While they certainly increased the amount of aerodynamic data, they still had yet to build a working powered aircraft. They didn’t know, for example, that they needed vertical stabilizers until they experienced yaw and found that they could counter it by adding the stabs. They would not necessarily have known how much movement they would need in their control surfaces. In fact, early controls were not like the ones we think of today. The wing warping (which performed the same function as ailerons) was controlled by the pilot shifting his weight in a “saddle”. Left and right rudder (and possibly, later, wing warping) used a fore-and-aft movement of one stick (not left-and-right) while the elevator was controlled by a second stick. The Wrights performed many calculations, experiments, and flight tests; but it was still a new science. The first powered aircraft was bound to have problems, and with our modern perspective the solutions seem obvious. But to them, it was very new.

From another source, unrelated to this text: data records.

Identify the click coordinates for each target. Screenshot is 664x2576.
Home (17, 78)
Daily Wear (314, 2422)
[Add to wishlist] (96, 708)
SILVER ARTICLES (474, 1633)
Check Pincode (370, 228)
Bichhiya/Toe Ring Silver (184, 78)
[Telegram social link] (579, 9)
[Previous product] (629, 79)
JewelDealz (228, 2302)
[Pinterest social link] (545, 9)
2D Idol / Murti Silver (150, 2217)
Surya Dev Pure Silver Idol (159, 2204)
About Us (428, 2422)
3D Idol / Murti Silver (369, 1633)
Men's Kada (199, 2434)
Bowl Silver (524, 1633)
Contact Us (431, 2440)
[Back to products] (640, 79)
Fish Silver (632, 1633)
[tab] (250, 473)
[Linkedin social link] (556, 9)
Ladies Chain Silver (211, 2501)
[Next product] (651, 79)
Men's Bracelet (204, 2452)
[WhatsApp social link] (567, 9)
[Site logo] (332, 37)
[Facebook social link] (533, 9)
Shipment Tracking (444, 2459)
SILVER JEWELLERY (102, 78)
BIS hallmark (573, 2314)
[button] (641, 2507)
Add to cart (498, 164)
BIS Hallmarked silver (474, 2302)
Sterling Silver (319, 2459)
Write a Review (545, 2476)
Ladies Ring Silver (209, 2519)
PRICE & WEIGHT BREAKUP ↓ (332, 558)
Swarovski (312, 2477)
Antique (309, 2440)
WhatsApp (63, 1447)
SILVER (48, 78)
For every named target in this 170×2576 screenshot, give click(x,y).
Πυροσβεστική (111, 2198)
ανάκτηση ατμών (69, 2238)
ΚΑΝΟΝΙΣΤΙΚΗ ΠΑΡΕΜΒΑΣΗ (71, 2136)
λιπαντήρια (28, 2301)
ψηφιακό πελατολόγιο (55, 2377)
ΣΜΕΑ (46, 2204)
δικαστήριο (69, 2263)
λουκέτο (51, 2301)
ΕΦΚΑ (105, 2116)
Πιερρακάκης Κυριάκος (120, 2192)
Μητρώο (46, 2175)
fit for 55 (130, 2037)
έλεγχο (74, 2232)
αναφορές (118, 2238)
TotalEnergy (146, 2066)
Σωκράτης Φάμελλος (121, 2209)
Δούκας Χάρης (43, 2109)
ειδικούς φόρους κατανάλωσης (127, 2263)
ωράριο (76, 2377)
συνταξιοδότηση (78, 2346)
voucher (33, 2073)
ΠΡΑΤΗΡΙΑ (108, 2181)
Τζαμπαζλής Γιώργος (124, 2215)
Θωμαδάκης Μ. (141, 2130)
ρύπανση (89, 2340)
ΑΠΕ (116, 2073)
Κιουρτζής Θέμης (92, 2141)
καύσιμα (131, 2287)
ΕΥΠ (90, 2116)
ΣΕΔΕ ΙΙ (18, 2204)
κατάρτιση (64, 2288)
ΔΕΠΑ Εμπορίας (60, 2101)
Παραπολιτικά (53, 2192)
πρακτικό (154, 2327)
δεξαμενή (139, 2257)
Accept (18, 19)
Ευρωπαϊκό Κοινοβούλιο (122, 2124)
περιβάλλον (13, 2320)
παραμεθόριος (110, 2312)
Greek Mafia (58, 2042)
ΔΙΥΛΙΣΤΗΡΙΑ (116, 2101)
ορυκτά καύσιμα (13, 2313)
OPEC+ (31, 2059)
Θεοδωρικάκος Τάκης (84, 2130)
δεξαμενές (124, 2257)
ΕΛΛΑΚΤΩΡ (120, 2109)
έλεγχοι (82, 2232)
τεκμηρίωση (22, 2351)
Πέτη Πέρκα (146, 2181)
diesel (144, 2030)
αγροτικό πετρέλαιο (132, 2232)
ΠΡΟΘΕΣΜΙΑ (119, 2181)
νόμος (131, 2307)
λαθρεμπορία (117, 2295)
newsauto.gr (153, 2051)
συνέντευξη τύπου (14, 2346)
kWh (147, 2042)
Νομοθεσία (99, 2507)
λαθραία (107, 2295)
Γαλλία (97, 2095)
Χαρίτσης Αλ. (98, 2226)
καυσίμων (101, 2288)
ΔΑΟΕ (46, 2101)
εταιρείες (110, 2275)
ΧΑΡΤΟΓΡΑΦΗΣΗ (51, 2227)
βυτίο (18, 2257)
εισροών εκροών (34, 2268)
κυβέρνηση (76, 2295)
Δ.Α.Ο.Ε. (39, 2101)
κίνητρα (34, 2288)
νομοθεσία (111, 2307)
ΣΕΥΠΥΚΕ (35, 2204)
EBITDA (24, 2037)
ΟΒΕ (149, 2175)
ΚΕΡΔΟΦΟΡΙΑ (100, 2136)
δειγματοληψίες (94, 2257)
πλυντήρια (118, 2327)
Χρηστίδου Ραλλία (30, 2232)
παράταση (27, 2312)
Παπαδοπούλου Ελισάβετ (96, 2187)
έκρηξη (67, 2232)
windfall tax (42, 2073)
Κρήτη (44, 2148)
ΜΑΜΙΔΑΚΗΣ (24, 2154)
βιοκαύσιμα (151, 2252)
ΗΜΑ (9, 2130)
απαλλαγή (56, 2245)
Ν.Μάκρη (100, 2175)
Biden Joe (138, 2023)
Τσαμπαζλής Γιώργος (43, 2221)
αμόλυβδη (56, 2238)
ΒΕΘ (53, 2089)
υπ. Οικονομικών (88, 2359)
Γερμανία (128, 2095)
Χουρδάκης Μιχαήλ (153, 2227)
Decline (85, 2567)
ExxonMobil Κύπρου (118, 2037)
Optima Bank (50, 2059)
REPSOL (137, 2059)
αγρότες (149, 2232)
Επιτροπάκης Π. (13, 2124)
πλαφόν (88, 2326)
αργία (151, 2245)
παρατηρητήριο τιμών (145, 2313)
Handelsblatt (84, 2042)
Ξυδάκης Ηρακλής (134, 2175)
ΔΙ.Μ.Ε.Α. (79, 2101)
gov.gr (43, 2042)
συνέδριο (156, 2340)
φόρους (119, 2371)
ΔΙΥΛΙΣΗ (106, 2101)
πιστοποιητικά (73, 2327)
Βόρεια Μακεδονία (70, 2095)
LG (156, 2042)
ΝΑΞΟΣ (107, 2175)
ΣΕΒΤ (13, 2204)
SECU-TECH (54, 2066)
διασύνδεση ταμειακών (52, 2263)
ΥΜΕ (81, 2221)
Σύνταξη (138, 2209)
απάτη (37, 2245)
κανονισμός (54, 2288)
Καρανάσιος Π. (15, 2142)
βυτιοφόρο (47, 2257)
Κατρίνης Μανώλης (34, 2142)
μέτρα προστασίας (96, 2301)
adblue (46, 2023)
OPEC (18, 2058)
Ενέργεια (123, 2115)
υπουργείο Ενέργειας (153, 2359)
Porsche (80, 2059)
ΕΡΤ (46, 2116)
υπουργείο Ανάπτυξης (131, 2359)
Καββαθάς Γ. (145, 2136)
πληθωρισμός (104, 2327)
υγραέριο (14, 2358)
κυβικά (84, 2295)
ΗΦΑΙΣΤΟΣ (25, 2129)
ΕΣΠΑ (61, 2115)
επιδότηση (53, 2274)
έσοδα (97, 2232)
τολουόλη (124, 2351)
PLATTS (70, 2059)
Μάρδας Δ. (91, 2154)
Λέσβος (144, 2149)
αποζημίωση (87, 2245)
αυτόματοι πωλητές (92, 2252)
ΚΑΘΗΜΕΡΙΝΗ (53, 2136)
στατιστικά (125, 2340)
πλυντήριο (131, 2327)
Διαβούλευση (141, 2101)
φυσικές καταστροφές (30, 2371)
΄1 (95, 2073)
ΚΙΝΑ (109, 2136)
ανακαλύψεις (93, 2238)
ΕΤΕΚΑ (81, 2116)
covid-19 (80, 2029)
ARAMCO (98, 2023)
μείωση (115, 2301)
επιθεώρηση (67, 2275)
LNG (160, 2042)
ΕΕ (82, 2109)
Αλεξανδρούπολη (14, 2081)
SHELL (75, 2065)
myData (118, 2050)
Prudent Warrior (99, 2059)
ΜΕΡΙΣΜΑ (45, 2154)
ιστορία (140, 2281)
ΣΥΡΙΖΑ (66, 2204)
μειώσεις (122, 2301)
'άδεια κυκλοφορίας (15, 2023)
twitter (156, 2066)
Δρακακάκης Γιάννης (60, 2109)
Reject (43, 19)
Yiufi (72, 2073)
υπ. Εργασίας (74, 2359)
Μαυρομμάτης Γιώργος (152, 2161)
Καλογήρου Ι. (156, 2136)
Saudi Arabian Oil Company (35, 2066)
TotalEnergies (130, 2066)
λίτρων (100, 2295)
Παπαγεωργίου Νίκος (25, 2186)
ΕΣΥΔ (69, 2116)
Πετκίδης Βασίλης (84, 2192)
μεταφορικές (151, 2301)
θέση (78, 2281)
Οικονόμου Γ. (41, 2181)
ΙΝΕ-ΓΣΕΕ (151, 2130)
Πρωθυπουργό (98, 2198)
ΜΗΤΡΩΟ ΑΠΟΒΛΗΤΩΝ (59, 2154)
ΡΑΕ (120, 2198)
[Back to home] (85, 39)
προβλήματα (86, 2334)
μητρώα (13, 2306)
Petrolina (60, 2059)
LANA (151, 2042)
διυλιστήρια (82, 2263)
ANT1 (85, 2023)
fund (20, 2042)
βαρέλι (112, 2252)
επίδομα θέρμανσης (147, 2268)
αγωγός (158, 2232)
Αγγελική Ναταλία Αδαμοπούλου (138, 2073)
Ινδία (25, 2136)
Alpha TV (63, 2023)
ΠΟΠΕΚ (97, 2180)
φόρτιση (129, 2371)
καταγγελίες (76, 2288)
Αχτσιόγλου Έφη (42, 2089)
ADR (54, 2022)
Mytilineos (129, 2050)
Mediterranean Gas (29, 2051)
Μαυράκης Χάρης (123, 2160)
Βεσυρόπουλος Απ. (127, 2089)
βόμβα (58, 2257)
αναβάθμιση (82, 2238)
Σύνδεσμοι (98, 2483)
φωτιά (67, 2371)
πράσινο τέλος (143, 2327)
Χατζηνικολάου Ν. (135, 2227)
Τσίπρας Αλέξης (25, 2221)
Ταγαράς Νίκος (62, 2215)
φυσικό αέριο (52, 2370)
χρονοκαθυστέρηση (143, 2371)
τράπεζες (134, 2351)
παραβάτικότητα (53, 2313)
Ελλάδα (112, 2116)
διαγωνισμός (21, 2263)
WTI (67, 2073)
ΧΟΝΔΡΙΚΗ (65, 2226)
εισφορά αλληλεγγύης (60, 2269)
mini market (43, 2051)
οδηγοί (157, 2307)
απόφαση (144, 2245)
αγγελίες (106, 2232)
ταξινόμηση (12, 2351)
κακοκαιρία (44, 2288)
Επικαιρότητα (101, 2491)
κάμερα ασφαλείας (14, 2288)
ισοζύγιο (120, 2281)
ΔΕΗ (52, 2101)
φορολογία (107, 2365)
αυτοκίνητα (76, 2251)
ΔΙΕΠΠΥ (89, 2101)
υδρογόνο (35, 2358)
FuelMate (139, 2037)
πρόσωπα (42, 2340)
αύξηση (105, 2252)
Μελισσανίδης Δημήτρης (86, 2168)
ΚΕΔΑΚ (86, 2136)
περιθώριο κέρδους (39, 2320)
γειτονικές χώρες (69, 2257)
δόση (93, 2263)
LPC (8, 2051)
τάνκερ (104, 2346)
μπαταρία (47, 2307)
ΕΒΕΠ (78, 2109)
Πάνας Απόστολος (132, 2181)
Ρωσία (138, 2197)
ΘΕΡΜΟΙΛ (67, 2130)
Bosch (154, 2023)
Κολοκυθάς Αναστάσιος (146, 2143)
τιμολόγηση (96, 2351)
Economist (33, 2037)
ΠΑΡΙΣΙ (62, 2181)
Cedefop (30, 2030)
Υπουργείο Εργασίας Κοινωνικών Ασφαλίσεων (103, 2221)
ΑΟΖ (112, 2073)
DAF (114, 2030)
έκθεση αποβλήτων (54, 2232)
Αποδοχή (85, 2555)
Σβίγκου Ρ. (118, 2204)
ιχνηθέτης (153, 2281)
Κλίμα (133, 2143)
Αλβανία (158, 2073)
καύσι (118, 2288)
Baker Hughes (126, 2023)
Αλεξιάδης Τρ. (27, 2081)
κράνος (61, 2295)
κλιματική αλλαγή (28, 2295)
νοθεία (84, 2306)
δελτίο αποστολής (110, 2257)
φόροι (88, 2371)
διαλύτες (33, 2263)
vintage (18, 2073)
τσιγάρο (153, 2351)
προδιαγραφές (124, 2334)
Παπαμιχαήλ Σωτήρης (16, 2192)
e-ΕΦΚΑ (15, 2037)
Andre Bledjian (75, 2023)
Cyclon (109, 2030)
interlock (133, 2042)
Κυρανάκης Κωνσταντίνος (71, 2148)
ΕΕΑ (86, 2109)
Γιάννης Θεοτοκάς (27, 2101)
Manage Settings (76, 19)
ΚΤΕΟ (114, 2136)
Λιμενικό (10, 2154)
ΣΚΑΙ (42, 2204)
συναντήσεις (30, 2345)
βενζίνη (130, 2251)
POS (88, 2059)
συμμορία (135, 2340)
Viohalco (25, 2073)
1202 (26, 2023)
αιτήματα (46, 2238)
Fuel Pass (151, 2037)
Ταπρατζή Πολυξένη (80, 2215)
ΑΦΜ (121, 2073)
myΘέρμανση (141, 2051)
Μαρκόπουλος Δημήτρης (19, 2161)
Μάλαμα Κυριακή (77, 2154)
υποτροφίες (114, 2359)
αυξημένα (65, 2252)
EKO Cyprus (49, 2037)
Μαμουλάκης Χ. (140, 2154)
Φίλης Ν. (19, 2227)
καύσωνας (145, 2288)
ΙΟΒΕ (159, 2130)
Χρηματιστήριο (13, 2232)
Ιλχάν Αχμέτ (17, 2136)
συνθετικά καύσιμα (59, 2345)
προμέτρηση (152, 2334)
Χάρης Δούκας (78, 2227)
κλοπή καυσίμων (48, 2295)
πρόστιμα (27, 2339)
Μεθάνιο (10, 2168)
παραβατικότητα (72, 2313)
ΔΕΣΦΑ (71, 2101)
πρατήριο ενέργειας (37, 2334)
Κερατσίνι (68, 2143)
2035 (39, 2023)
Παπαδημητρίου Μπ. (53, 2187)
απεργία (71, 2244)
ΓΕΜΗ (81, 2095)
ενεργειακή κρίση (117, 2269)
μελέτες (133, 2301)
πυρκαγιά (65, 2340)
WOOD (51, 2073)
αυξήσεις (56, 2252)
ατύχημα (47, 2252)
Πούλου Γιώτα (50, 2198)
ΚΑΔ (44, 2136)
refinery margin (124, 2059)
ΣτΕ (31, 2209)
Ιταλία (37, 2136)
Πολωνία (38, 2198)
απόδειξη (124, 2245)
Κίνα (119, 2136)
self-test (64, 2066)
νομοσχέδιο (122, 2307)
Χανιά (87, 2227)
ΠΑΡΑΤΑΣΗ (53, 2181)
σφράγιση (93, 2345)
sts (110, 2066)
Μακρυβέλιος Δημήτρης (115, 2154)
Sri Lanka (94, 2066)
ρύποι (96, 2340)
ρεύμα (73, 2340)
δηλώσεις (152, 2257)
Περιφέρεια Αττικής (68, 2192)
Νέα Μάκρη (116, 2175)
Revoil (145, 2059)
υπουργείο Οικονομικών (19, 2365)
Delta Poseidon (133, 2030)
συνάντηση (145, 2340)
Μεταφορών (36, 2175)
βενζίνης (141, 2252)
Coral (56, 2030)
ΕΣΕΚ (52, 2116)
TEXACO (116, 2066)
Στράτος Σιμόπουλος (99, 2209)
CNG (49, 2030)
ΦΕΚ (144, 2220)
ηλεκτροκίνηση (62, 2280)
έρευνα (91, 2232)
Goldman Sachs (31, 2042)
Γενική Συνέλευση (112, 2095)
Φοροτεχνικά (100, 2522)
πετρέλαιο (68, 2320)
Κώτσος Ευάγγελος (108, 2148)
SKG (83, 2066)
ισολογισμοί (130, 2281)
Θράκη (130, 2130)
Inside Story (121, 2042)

FWIW, modern helicopters are inherently unstable. Constant, minute control inputs must be made to the cyclic to keep them flying.
But my point was that the solutions were the conventional wisdom back then. O&W seemed to have thrown the baby out with the bathwater by rejecting ALL conventional wisdom rather than saving the good (some stability is a GOOD thing) while throwing out the bad (but too much can be bad). And testing their control surfaces in their wind tunnel would tell them how much travel is too much. Or I could be falsely accusing them based on the repro they were building on Nova last night. (“Gee, are you sure you want 75° travel in that rudder? A lot of guys would put in stops so it couldn’t go that far.”)
It just seems to me that a lot of guys died unnecessarily. Had O&W made the aircraft a bit more stable some of those guys might’ve lived another two or three weeks flying the deathtraps with wings folks flew back then.**
My dad took the stick in one once. After nice, stable B-17s and Cessnas he found the experience harrowing.
FYI modern fighter jets are also usually designed to be unstable. The infamous “wobbily goblin” (F117) is reportedly so unstable that without the computers the pilot wouldn’t have a chance.
I’ve seen a couple of tv shows about people working on reproductions of the 1903 wright flyer. The hardest thing for them is often resisting the temptation to make a slight tweak here or there for something that is really obvious to someone with a modern understanding of aerodynamics. Many have commented on just how dangerous an authentic 1903 wright flyer is and how that out of the blue the thing tends to want to plant itself face down into the grass.
My impression of the Wright Flyer reproductions is that they are extremely hard to fly. The poor results may be due to lack of preparation and experience with the control system. The Wrights flew hundreds of test flights with their gliders, giving them plenty of experience with the wing-warping system. Then when it was time for powered flight, they made it look easy. Not to take anything away from the Wrights (they were excellent engineers; Edison was a tinkerer in comparison), but a big reason they were first may have been that they were lucky and skilled enough to learn how to fly without getting killed.